▶ [Exercise description] Reproduce exactly the run of lines that begins with the one containing "Task: Select the FUE植发技术 column header" and ends with the last line of the records, omitting pictures.

▶ [Records shown]
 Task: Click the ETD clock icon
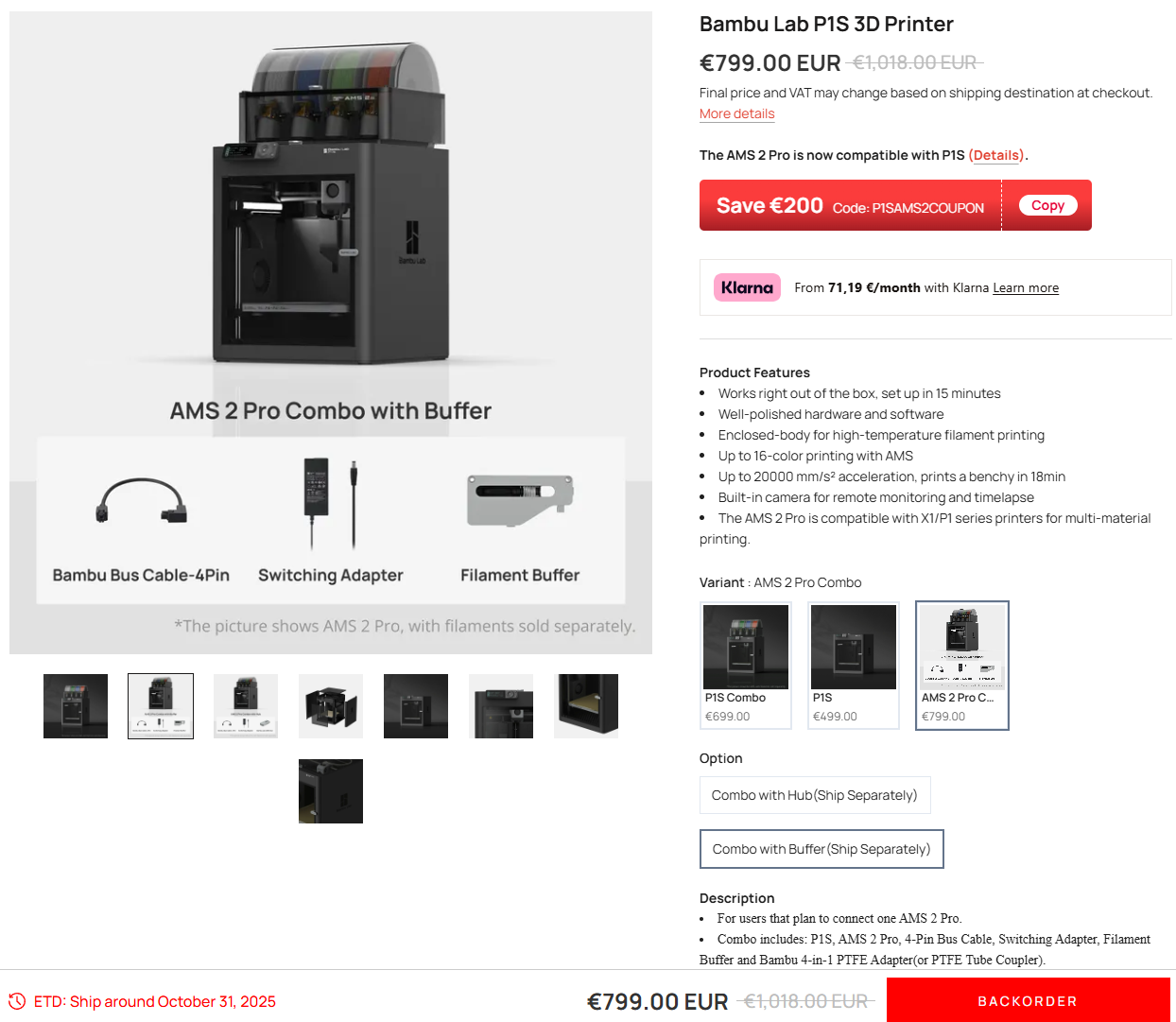17,1001
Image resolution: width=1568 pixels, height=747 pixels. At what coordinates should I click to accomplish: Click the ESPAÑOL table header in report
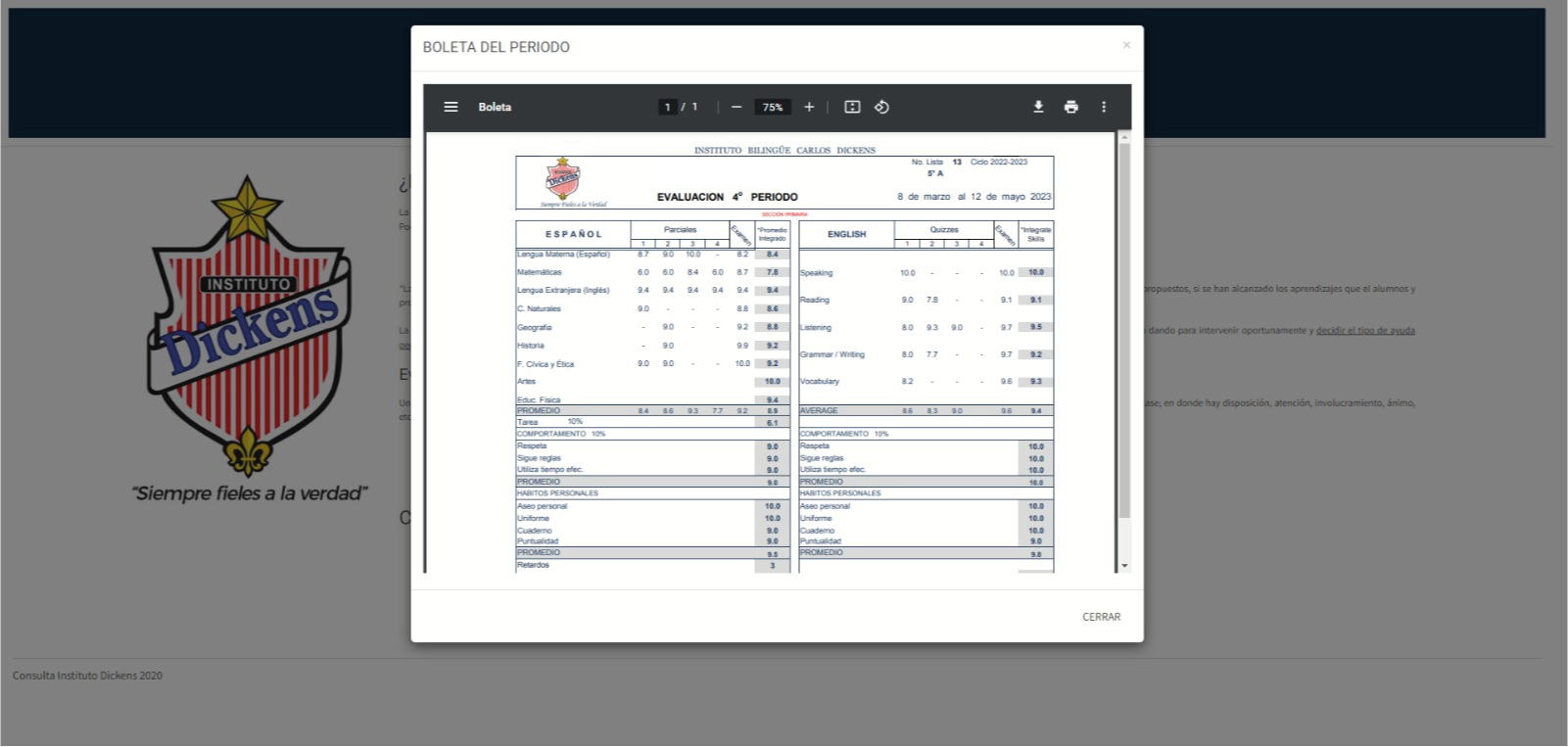573,235
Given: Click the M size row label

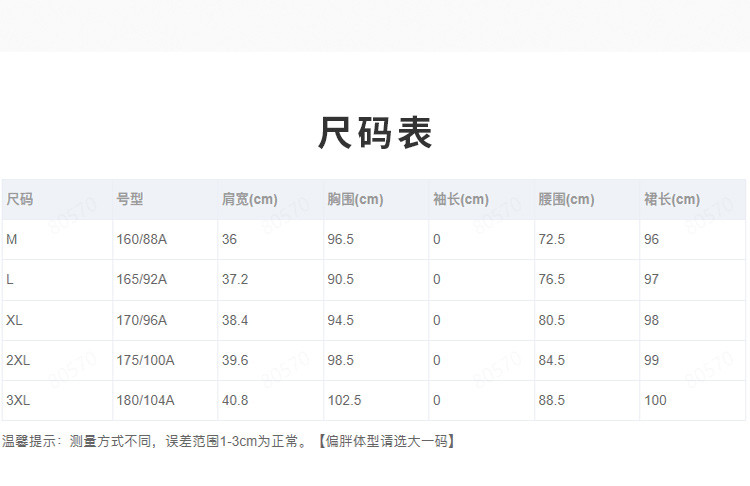Looking at the screenshot, I should pos(12,239).
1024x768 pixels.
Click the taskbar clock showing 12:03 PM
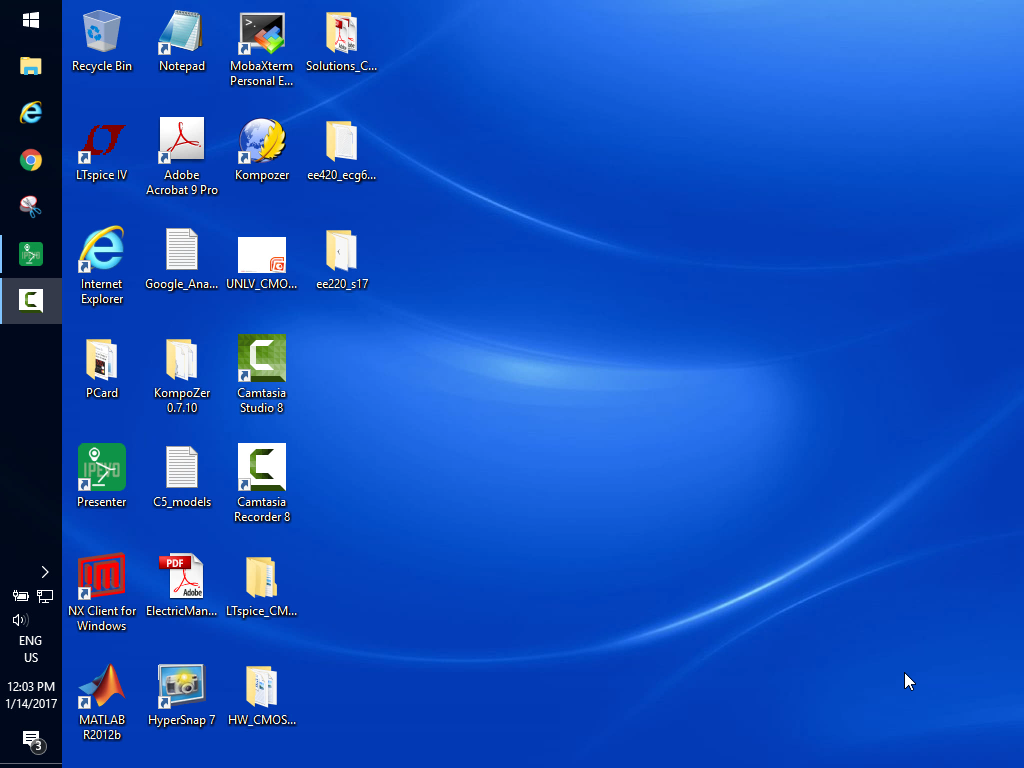(x=31, y=695)
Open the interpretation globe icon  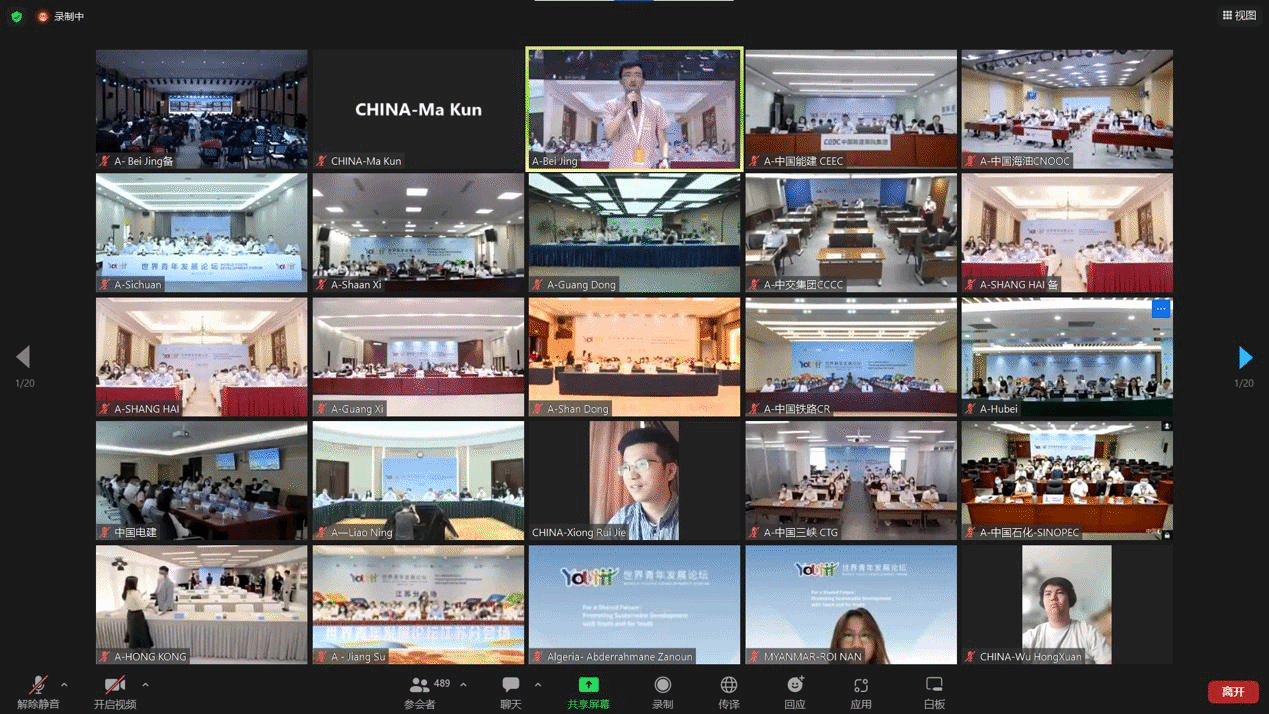pos(729,685)
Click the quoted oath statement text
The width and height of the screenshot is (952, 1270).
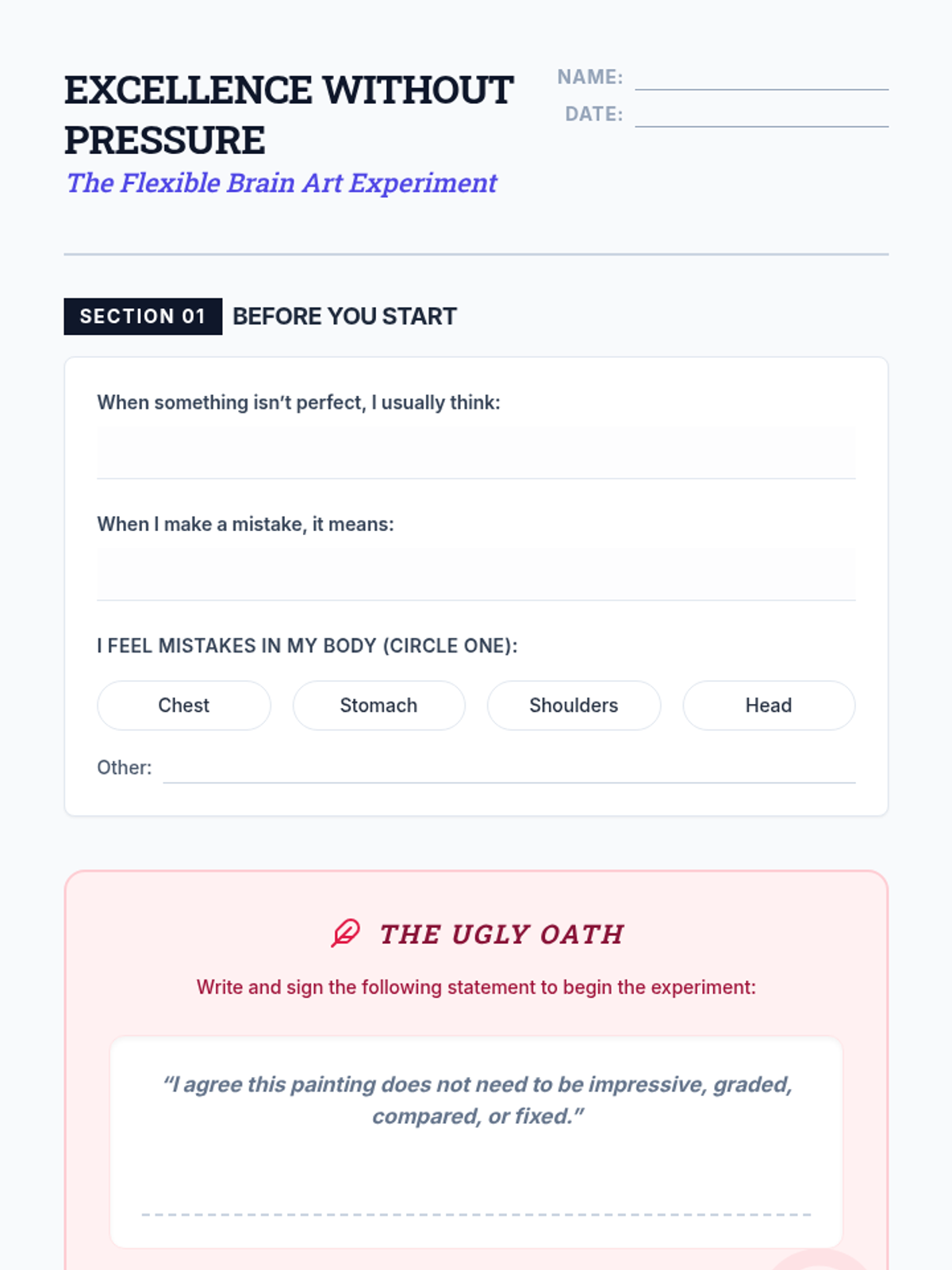(478, 1100)
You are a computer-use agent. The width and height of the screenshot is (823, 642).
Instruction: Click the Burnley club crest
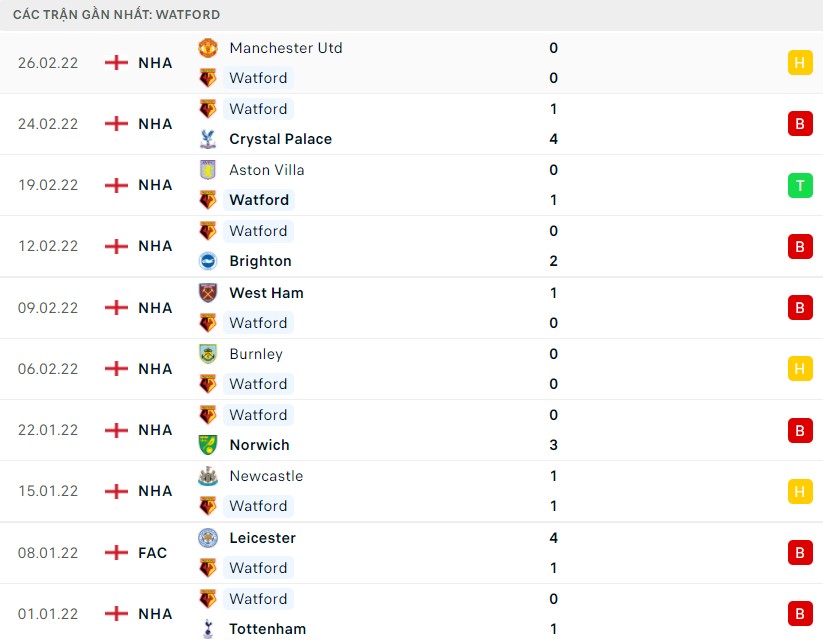[209, 353]
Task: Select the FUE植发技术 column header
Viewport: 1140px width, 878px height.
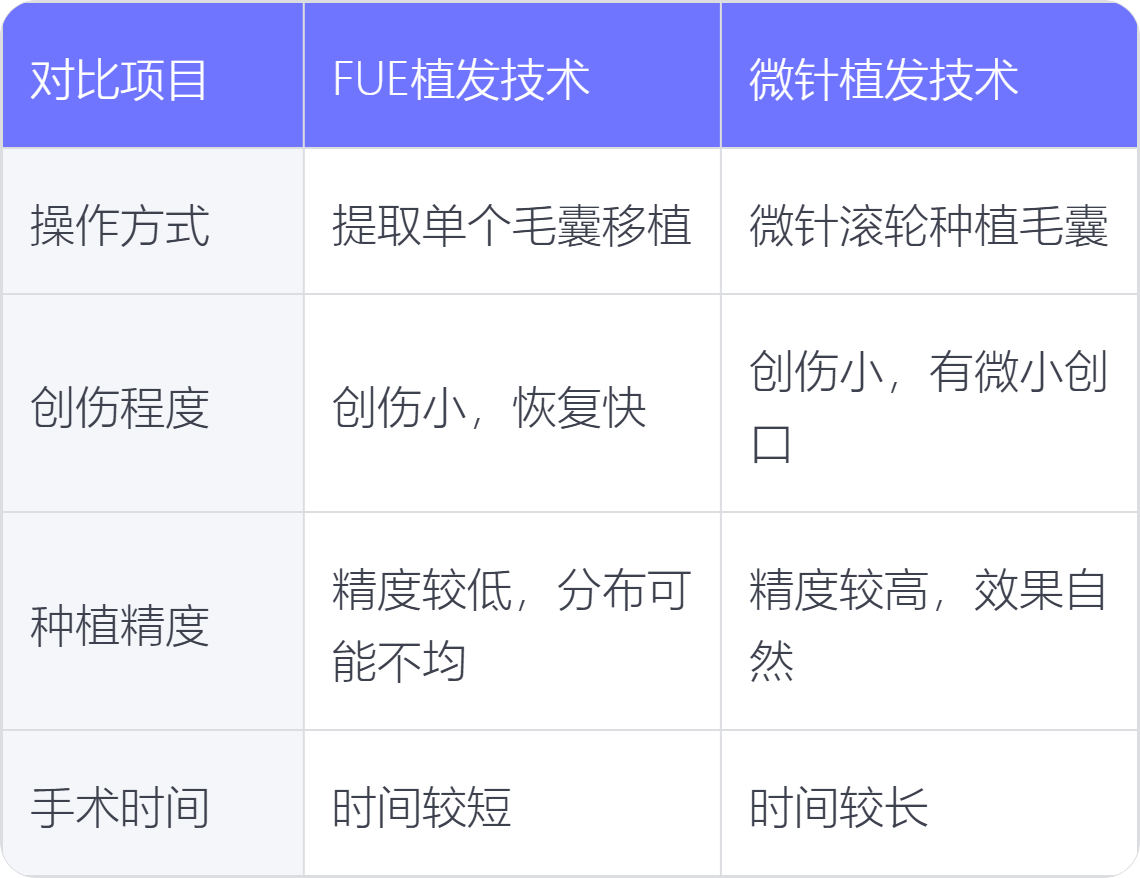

▶ [Reply to the task]
Task: Select the FUE植发技术 column header
Viewport: 1140px width, 878px height.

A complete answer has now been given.